Melihat Rey mengubah ekspresinya menjadi menyeramkan. Audy segera menjelaskan semuanya. Gadis itu bergidik ngeri. Kala mengingat hukuman apa saja yang akan diberikan kepadanya. Ia tidak terbiasa dengan semuanya, terlebih ia tidak memiliki perasaan apapun terhadap Rey.
"Aku tidak peduli." tekan Rey dengan wajah yang mengelap.
"Rey..."
"Aland menjadi urusanku." potong Rey cepat.
"Tapi..."
"Masuklah... baby girl." sambung Rey.
Rey tidak memberi sedikitpun ruang untuk Audy menolak. Perkataan Rey barusan menyadarkan gadis itu, bahwa keduanya telah berdiri di depan ruang kelas matematika. Audy sangat terkejut hingga ia menoleh kearah ruang kelasnya. Seluruh perhatian kelas berporos kepadanya.
"Bagaimana kau tahu ruangan kelasku saat ini?" tanya Audy dengan suara pelan, tetapi masih bisa didengar oleh Rey.
"Hanya kebetulan menebak." jawab pemuda itu sekenanya.
Tidak ada satu informasi yang dapat terlewatkan oleh pemuda itu. Apalagi menyangkut gadis yang berhasil menarik minatnya. Akan tetapi, Rey tidak ingin mengatakannya, membiarkan Audy berpikiran liar tentang dirinya.
"Aku akan masuk kelas, bisakah kau melepaskan tanganmu?" tanya Audy.
Pemuda itu segera melepaskan tangannya dengan enggan. Ia tidak menutupi tatapan lembut yang terpancar dari kedua matanya. Membiarkan Audy melihat apa yang tengah dirasakan olehnya.
"Ya, belajarlah yang rajin." jawab Rey, tangan kanannya menjulur menepuk pelan puncak kepala Audy.
"Hm." gumam Audy sambil menganggukkan kepala.
Kemudian, Audy membalikkan badannya, berniat memasuki ruang kelas. Namun, baru berjalan dua langkah, salah satu lengannya ditarik dengan sekali sentakan. Membuat keseimbangan tubuh gadis itu limbung hingga membentur dada bidang Rey.
"Akh!" seru Audy karena terkejut.
"Jangan lupa, tunggu aku di parkiran." desak Rey.

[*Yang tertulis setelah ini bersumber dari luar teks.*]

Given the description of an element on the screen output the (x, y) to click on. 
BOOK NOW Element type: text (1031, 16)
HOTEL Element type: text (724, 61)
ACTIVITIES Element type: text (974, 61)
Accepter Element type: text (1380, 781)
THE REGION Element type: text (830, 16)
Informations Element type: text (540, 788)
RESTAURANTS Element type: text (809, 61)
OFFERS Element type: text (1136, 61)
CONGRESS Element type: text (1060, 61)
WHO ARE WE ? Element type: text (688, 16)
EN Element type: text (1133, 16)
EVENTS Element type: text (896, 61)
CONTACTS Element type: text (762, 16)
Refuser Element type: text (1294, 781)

Setelah itu, Rey mengecup ringan surai indah milik Audy. Membuat tubuh gadis itu menegang seketika. Kedua matanya terbuka lebar karena terkejut. Semua orang menahan nafas melihat pemandangan romantis yang disuguhkan oleh idola mereka.
Bibir Audy sedikit terbuka lalu tertutup berulang kali. Akan tetapi, tidak ada satupun kata yang berhasil keluar dari bibir manisnya. Rey terus bersikap tidak tahu malu, mengoda Audy dengan cara memberikan kedipan genitnya.

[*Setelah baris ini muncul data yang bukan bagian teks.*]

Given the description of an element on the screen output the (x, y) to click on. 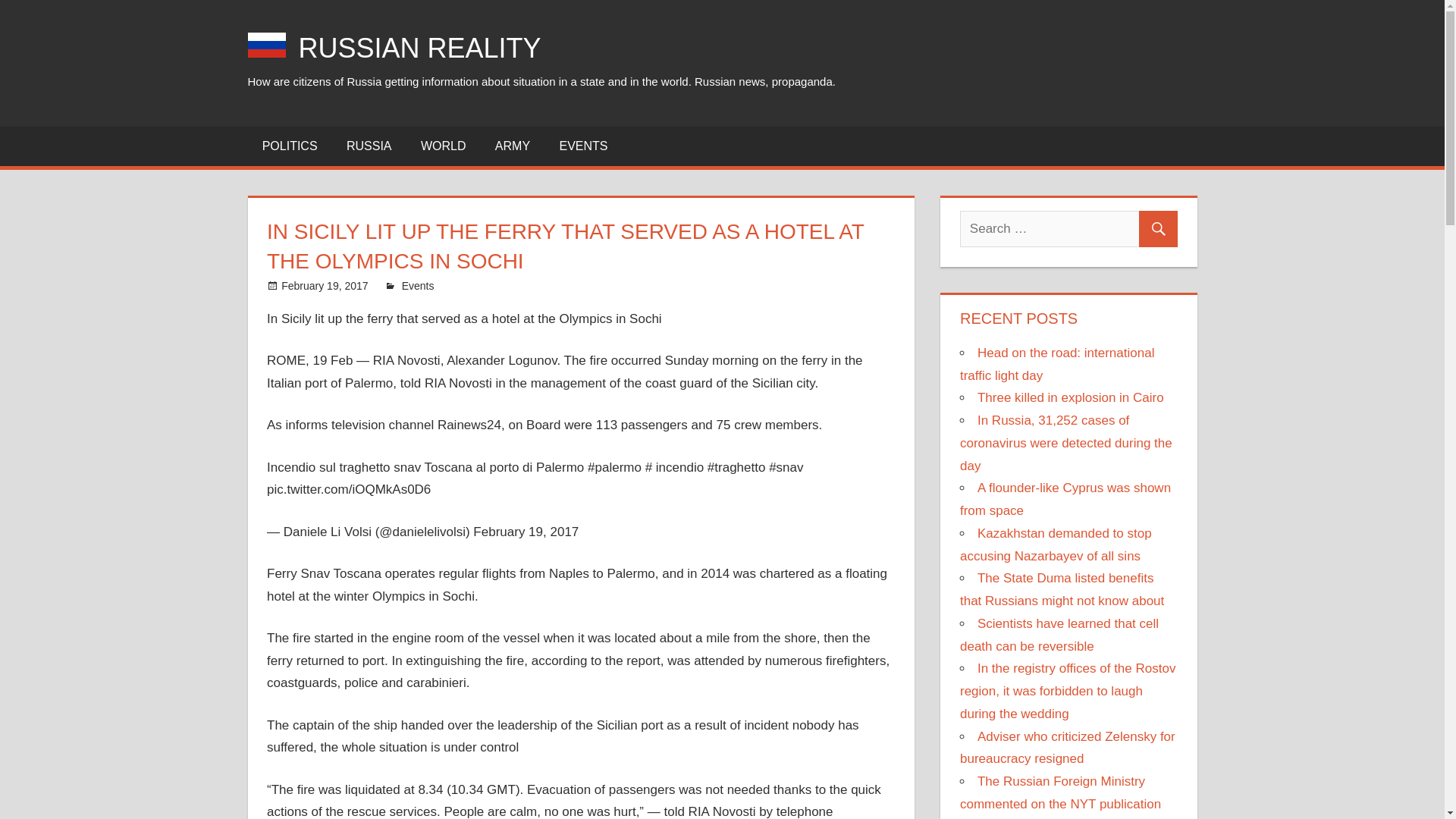
Scientists have learned that cell death can be reversible (1058, 634)
Head on the road: international traffic light day (1056, 364)
February 19, 2017 (324, 285)
View all posts by RR (408, 285)
EVENTS (582, 146)
Three killed in explosion in Cairo (1069, 397)
RR (408, 285)
RUSSIA (368, 146)
Events (417, 285)
12:39 pm (324, 285)
Search for: (1068, 229)
RUSSIAN REALITY (419, 47)
ARMY (512, 146)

Wajah Audy kembali memerah menahan malu dan marah disaat yang bersamaan. Dalam hatinya bertanya, apa saja isi di dalam otak Rey. Tidak tahukah pria itu, bahwa saat ini mereka telah menjadi sorotan publik.
"Huft! Pergilah!" usir Audy merasa kesal.
Setelah mengusir kekasihnya, Audy segera bergegas meninggalkan Rey. Ia merasa jengah dengan perbuatan pemuda itu yang seenaknya. Melihat gadis itu pergi dari hadapannya, Rey hanya tersenyum menyeringai. Kemudian melangkah pergi dari tempat itu.
Gadis berparas cantik itu langsung duduk di bangkunya. Semua mata masih mengarah kepadanya, membuat ia semakin kesal. Ujung sebuah pulpen diketuk hingga mengenai sikut tangan Audy. Membuat Audy menoleh sambil memasang wajah judesnya.
"Audy, kamu tertangkap?" tanya Wyne merasa penasaran.
"Huft!" dengus Audy.
"Kamu baik- baik saja kan? Ehh, terus kenapa kalian jadi mesra begitu? Kan harusnya dia marah karena kita mengintip." cerocos Wyne dengan polos.
"Wyn, bisa diem ngga? Tuh mulut mau aku jahit, ya?" balas Audy sambil melototi sahabatnya.
Setelah mendengar teguran sahabatnya tersebut. Secara reflek Wyne langsung menutup mulutnya dengan telapak tangannya. Sikap Wyne yang terlalu polos dan tidak mengerti situasi saat ini, membuat Audy merasa gemas sendiri.